Having it all doesn’t mean it came from God.  Having it all usually means things aren’t level.  Let me pull out the level again.  If the bubble is up, that means this side has got the bubble and the down side has nothing.  But, it’s just a bubble.  Why is it such a big deal to have the whole bubble?  Why can't we just have the bubble in the middle for everyone to share?

Back to the Sermon on the Plain, remember Jesus is saying this to his disciples, those desiring to follow him and live his way.  Remember he is saying this to them in the midst of a supernova of the power of God bursting forth healing and freeing of people who are, with respect to the level, on the down side.

Let’s go back to the blessed side of things, the side that according to the values of the world doesn’t appear to be blessed.  I mentioned a moment ago that the idea floating behind the term we translate here as “blessed” or some translations use “happy” is that of being in an enviable position that others will want to be; particularly that of having a God-given joy in the midst of pretty difficult circumstances.  Jesus wants his disciples to know that because of their association with him, their fidelity to him, they will not have it good according to what the world values.  

Those who follow Jesus will be poor, economically disadvantaged.  Yet, the Kingdom of God is theirs.  The supernova of Kingdom of God power will be manifesting in and through them.  They will be part of a close fellowship who share so that if one has much and another little, the one who has much shares so that all have enough.
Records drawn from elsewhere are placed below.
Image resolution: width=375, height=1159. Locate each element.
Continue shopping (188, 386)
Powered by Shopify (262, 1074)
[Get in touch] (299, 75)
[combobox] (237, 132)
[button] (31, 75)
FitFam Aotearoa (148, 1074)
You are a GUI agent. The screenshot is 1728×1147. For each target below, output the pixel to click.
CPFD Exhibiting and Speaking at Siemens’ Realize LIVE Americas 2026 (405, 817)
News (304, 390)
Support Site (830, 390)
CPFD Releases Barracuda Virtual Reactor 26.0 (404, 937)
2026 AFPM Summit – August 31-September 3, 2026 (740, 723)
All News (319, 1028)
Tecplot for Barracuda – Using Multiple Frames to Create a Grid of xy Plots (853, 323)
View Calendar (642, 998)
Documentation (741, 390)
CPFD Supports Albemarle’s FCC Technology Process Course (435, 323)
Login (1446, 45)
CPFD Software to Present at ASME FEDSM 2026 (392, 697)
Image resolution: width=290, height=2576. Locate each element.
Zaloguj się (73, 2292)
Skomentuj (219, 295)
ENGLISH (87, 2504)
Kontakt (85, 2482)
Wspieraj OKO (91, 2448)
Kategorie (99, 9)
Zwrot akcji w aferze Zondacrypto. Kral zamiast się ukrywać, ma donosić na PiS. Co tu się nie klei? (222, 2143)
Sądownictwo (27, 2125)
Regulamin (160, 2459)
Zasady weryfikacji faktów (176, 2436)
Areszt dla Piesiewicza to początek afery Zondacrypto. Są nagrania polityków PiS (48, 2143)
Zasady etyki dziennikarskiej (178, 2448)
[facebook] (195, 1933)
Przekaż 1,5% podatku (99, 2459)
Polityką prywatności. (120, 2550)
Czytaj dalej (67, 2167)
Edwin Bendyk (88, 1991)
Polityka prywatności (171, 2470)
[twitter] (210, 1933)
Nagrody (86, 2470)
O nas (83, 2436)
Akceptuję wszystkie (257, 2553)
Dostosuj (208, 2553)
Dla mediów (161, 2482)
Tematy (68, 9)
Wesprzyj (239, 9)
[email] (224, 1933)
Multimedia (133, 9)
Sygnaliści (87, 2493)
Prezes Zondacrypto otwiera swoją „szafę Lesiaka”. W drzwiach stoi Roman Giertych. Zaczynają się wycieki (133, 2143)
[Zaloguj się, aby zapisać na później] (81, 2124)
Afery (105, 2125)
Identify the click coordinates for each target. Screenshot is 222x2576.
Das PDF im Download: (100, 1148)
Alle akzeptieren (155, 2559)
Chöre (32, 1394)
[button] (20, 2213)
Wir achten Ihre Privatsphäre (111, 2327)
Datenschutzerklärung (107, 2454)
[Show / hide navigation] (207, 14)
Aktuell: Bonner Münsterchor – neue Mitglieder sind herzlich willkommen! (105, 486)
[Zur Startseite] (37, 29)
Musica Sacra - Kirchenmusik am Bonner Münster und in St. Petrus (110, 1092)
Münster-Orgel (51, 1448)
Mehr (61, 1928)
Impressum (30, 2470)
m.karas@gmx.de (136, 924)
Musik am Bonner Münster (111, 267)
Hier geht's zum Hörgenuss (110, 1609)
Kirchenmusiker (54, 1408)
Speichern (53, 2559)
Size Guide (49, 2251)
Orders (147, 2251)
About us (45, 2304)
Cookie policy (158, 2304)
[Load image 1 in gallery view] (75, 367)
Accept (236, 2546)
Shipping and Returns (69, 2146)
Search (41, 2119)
Wealth and the pursuit of wealth, in turn, will only be a distraction.  In the early church the rich sold fields to give to those who had need.  They virtually eliminated poverty in their midst. 

The followers of Jesus will indeed at times be literally hungry, not having enough to eat because of their association to Jesus, their faithfulness to him, but they will be filled – but with what?  Well, the presence of God experienced in the midst of the fulfilling fellowship of true friends, friends who are on the level, friends who will share their food. 

The followers of Jesus will know grief because they will have to leave family and friends behind who don’t understand their allegiance to Jesus, the supernova of the Kingdom of God, or his way of life that is contrary to the values of the world.  They will also lose each other due to persecution.  People will hate them, exclude them, insult them, defame them because of their association to Jesus.  But that’s simply the proof they belong to God.

Winding down, imagine being in the midst of this supernova of the Kingdom of God.  A multitude of people coming to Jesus to be healed and set free and then after touching him, they are healed and set free.  They are shouting for joy as they go away leaping because Jesus has put their world to right.  Then, in the midst of all that, Jesus tells his disciples that they will suffer on account of him but he tells them to rejoice and leap for joy for they are the enviable ones, they are the ones to whom belongs the Kingdom of God.

I read Luke’s account of Jesus’ Sermon in the Plain here.  I try as best as I can to imagine that supernova moment…just how “WOW!” that was and I just wish it would break forth in our midst.  I also imagine Jesus speaking to me, as one of his followers, these blessings and the “Ouai’s”.  I’ve had a taste of the blessing.  I’ve had a taste of the consequences that come with being a disciple of Jesus.  There is a cost to following him.  I’ve experienced the joy.  I’ve felt the presence of God.  I’ve experienced the fellowship that shares and supports.  I’ve felt the blessing.  But…those “Ouai’s”, they hit home.  They really hit home.  So much of my life is lived according to the values of the world.  I’ve got some levelling to do.  How about you?  Amen.